Além da Europa-Ocidental: como Guerrero caracteriza os sistemas políticos e midiáticos da América Latina?
Por Sarah Dantas*
As discussões voltadas para sistemas de mídia têm alcançado uma dimensão considerável no decorrer dos últimos anos. Compreender o modo como se desenvolvem, se estruturam e operam, contribui para delinear e situar os sistemas de mídia de cada localidade. É a partir dessa sistematização que interpretamos a atuação midiática, sobretudo jornalística, nos mais diversos espaços geográficos, visto que há culturas distintas que interferem significativamente no campo midiático, político e econômico.
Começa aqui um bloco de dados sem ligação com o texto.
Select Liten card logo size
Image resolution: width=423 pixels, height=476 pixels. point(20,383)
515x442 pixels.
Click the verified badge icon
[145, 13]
A temática sobre Sistemas de Mídia é abordada nos estudos científicos das áreas de Comunicação Política desde 1950 (SEYMOUR-URE, 1974; BLUMLER; GUREVITCH, 1995; HALLIN; MANCINI, 2004). Contudo, na medida em que as primeiras discussões acerca do tema foram progredindo no âmbito cientifico, diversos pesquisadores se dedicaram à exploração e expansão das discussões para além da Europa-Ocidental. Autores (ALBUQUERQUE, 2012; VOLTMER, 2012; McCARGO, 2012; CHAKRAVARTTY; ROY, 2013; GUERRERO, 2014) caminharam na direção de sistematizar e pontuar as semelhanças ou, em grande parte, disparidades, entre o modelo de estudo sugerido por Hallin e Mancini (2004), que está em torno de 18 países ocidentais.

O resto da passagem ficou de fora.